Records

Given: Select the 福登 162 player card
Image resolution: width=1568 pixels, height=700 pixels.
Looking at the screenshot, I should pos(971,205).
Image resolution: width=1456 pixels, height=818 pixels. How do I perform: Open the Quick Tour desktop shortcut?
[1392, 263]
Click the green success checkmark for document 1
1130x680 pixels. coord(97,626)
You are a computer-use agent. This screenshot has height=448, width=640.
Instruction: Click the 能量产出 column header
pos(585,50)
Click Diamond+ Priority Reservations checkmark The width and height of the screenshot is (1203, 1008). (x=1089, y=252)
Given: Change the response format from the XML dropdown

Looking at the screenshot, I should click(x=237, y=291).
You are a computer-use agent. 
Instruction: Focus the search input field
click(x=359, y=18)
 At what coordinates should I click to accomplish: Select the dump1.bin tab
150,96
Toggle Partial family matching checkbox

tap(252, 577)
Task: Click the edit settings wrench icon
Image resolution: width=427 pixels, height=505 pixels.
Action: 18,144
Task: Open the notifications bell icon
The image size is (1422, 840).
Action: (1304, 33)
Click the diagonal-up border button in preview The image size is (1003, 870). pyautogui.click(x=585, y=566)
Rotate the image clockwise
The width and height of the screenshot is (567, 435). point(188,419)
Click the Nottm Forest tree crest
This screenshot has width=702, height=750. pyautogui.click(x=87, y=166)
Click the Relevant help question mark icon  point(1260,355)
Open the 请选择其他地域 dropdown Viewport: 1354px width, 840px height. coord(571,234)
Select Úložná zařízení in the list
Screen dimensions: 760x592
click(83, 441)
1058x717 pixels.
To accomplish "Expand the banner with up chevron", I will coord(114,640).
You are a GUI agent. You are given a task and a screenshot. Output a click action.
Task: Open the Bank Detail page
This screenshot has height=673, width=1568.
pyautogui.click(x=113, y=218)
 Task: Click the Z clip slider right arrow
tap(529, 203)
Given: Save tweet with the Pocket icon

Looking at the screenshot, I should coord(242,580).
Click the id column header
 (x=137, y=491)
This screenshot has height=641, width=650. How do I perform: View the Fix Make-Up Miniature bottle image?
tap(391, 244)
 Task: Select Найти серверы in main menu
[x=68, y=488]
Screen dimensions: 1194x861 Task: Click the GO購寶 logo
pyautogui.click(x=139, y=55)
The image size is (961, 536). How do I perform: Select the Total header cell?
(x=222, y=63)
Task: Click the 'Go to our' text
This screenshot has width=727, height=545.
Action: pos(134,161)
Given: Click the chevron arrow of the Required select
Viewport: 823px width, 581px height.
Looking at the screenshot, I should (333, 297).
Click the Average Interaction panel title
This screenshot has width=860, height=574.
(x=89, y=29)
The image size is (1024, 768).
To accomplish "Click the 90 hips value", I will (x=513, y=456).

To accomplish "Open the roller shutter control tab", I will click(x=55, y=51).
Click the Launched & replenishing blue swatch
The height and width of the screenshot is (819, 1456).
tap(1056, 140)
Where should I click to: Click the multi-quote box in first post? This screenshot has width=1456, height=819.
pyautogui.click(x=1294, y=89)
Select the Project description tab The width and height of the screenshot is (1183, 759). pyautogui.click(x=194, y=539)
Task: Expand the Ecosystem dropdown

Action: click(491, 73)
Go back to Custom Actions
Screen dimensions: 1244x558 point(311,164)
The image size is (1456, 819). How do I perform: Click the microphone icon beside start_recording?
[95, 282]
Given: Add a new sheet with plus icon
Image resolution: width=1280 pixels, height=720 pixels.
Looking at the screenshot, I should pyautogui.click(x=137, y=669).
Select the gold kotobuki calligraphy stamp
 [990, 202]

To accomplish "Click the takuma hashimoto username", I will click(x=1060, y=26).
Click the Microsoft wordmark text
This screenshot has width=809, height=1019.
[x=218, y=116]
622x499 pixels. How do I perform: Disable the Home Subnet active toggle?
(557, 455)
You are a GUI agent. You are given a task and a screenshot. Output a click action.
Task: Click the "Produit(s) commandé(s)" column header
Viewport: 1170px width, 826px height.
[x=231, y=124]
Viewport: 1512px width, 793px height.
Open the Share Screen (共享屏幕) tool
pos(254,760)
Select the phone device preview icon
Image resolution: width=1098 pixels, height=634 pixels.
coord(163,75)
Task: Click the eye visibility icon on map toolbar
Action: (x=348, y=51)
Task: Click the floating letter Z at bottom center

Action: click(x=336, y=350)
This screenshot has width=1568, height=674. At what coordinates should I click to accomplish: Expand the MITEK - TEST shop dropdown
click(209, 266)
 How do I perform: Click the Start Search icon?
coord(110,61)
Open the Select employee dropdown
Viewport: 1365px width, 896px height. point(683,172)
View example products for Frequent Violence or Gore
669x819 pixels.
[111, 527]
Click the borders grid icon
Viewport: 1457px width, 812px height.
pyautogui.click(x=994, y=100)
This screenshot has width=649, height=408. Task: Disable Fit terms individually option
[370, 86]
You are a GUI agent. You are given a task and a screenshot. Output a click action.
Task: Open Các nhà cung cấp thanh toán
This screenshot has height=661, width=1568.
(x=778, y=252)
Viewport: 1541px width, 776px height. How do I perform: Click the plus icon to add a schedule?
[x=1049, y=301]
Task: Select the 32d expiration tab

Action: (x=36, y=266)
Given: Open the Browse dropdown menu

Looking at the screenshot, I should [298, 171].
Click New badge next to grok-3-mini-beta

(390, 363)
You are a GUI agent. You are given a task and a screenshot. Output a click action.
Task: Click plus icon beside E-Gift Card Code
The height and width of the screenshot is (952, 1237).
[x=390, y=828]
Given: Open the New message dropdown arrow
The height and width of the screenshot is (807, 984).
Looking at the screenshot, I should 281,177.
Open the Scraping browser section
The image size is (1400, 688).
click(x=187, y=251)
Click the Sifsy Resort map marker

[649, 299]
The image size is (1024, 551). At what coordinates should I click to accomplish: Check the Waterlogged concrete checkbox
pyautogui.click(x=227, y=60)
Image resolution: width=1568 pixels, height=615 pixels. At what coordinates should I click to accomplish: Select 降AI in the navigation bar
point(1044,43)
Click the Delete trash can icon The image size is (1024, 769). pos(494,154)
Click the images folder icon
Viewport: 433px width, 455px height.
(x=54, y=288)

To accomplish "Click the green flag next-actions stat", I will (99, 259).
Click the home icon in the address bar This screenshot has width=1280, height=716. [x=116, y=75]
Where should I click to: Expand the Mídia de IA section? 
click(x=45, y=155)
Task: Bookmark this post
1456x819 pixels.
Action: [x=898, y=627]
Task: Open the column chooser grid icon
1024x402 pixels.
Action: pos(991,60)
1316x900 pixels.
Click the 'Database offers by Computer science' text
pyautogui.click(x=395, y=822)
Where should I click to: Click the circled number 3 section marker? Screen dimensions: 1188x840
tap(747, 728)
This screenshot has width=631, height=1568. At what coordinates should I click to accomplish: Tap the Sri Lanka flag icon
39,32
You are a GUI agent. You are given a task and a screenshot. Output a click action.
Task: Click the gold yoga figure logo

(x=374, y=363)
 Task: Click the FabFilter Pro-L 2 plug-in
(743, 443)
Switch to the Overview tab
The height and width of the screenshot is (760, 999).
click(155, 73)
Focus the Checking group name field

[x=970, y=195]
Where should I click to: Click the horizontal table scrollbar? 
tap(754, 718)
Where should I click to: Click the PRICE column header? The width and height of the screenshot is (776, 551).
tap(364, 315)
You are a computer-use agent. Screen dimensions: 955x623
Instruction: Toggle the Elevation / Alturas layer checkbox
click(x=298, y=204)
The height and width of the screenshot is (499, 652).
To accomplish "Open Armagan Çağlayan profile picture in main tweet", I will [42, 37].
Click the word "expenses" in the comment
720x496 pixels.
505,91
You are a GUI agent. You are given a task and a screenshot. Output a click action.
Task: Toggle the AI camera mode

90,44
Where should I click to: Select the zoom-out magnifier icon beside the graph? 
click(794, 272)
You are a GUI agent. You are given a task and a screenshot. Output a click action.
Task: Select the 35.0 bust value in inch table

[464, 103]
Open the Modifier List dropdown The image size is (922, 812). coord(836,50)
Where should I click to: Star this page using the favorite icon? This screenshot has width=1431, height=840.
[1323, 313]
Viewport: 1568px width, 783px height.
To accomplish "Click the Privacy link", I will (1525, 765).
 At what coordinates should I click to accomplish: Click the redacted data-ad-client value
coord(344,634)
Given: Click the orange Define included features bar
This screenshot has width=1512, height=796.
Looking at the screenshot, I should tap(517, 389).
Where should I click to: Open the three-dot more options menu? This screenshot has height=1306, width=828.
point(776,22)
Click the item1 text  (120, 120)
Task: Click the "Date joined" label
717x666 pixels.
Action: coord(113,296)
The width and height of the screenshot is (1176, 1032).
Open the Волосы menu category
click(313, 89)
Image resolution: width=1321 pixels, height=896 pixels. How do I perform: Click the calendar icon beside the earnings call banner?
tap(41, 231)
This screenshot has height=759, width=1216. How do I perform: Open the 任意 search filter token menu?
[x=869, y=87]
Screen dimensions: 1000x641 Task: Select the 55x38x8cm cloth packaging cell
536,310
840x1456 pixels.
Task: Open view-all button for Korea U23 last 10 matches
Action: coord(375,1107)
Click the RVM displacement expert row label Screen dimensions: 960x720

# [Short exercise]
Swap "How do I perform" for "How should I carry out" in everything from the line containing "This screenshot has height=641, width=650." down to the line containing "will (x=513, y=456).", leaving all else unchanged.

# [Reply to the task]
This screenshot has height=641, width=650. How should I carry out: View the Fix Make-Up Miniature bottle image?
tap(391, 244)
 Task: Select Найти серверы in main menu
[x=68, y=488]
Screen dimensions: 1194x861 Task: Click the GO購寶 logo
pyautogui.click(x=139, y=55)
The image size is (961, 536). How should I carry out: Select the Total header cell?
(x=222, y=63)
Task: Click the 'Go to our' text
This screenshot has width=727, height=545.
Action: pos(134,161)
Given: Click the chevron arrow of the Required select
Viewport: 823px width, 581px height.
Looking at the screenshot, I should (333, 297).
Click the Average Interaction panel title
This screenshot has width=860, height=574.
(x=89, y=29)
The image size is (1024, 768).
To accomplish "Click the 90 hips value", I will (x=513, y=456).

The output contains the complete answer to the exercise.